随着显示技术的发展,诸如虚拟现实(Virtual Reality,VR)显示装置和增强现实(Augmented Reality,AR)显示装置受到了用户的广泛认可以及业界的广泛关注。
发明内容
一方面,提供一种光学系统。所述光学系统包括至少一个第一显示模组、至少一个第二显示模组,以及第一光学元件。第一光学元件包括第一入光面、第二入光面和观看面。所述第一入光面同时位于所有所述第一显示模组的出光路径上,所述第二入光面同时位于所有所述第二显示模组的出光路径上。其中,所述第一入光面被配置为:将所有所述第一显示模组发出的成像光透射入所述第一光学元件内以折射向所述第二入光面。所述第二入光面被配置为:将所有所述第二显示模组发出的成像光透射入所述第一光学元件内以折射向所述观看面;以及,将经过所述第一入光面透射进入所述第一光学元件内的成像光反射至所述观看面。所述观看面被配置为:使各个显示模组发出的成像光透射至人眼,以在观看面背离人眼的一侧形成位于不同焦面上的虚像。
在一些实施例中,所述第一入光面、所述第二入光面和所述观看面中的至少一者为自由曲面。
在一些实施例中,所述第一光学元件包括第一自由曲面棱镜,所述第一入光面、所述第二入光面和所述观看面为所述第一自由曲面棱镜上的三个表面。
在一些实施例中,所述光学元件包括第二光学元件。第二光学元件包括第三入光面和第一出光面。所述第三入光面位于第一个所述第二显示模组的出光路径上,所述第一出光面与所述第一光学元件的第二入光面相对设置。所述第三入光面被配置为将所述第一个所述第二显示模组发出的成像光透射入所述第二光学元件内以直接或间接地射向所述第一出光面。所述第一出光面被配置为:将所述第二光学元件内射向所述第一出光面的成像光透射至所述第一光学元件的第二入光面。
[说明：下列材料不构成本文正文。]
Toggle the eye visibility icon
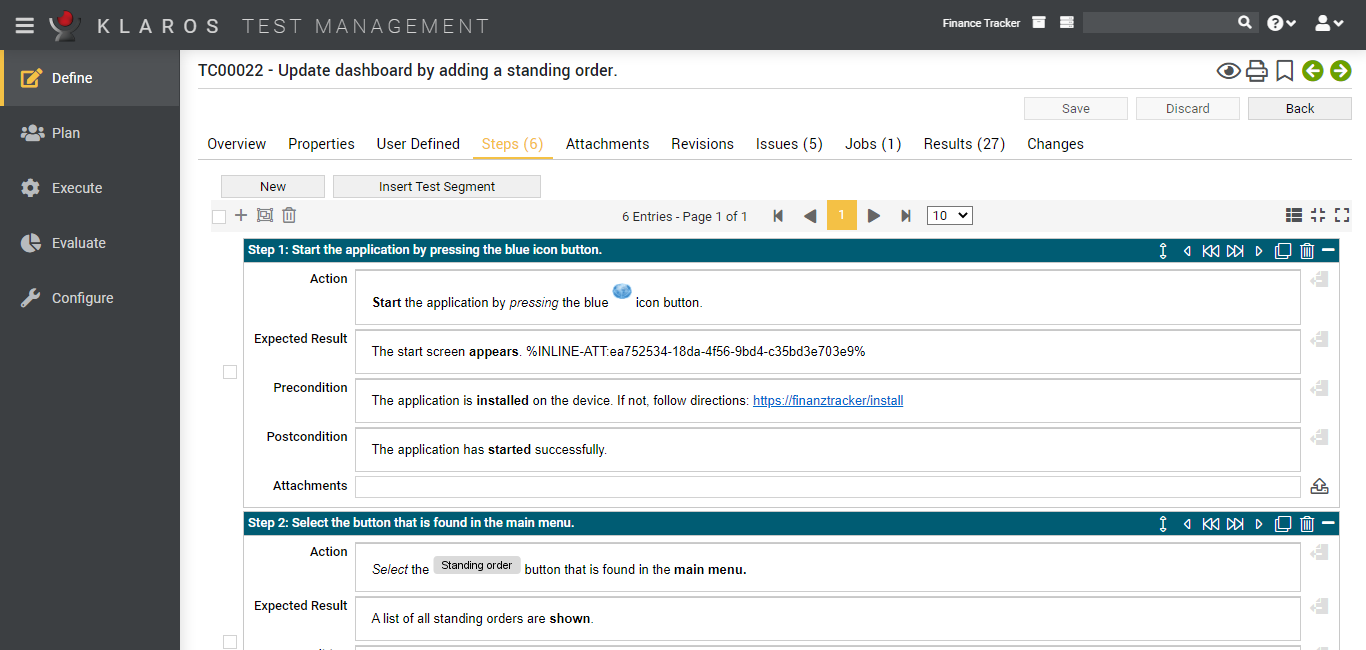 1228,71
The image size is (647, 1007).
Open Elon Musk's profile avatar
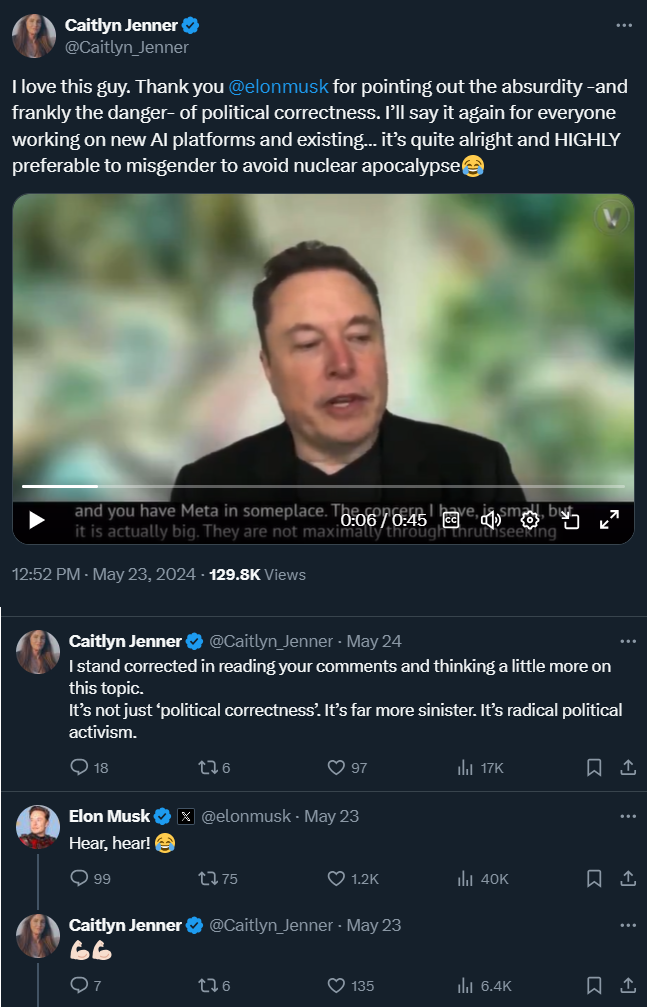(38, 828)
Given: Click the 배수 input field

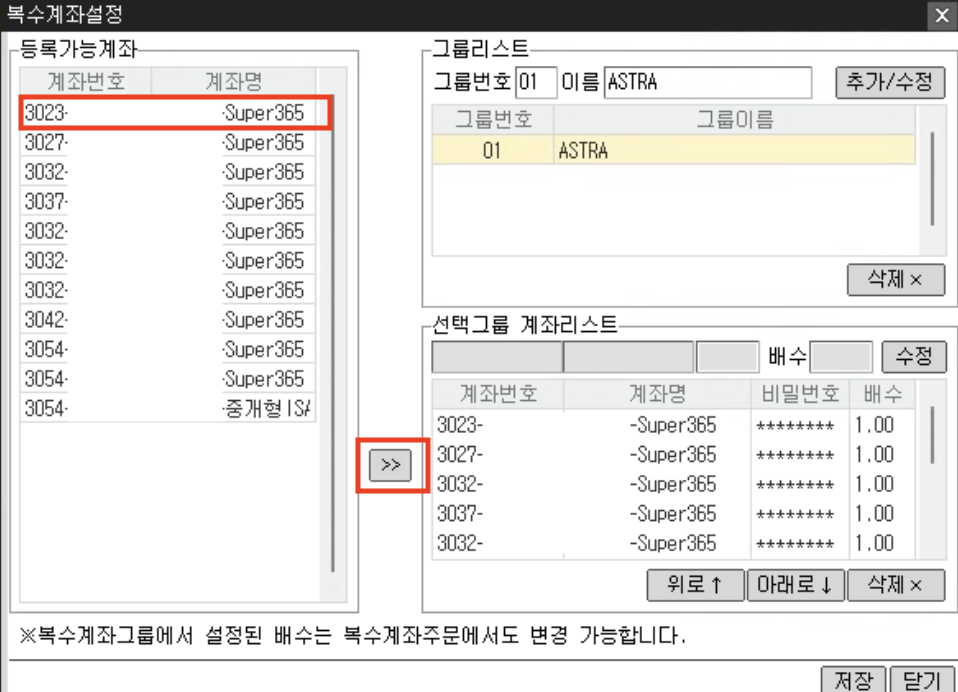Looking at the screenshot, I should [840, 357].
在一些实施例中,所述第二光学元件还包括第四入光面,所述第四入光 面被配置为:将经过所述第三入光面透射进入所述第二光学元件内的成像光反射至所述第一出光面。
在一些实施例中,所述第三入光面、所述第四入光面和所述第一出光面中的至少一者为自由曲面。
在一些实施例中,所述第二光学元件包括第二自由曲面棱镜,所述第三入光面、所述第四入光面和所述第一出光面为所述第二自由曲面棱镜上的三个表面。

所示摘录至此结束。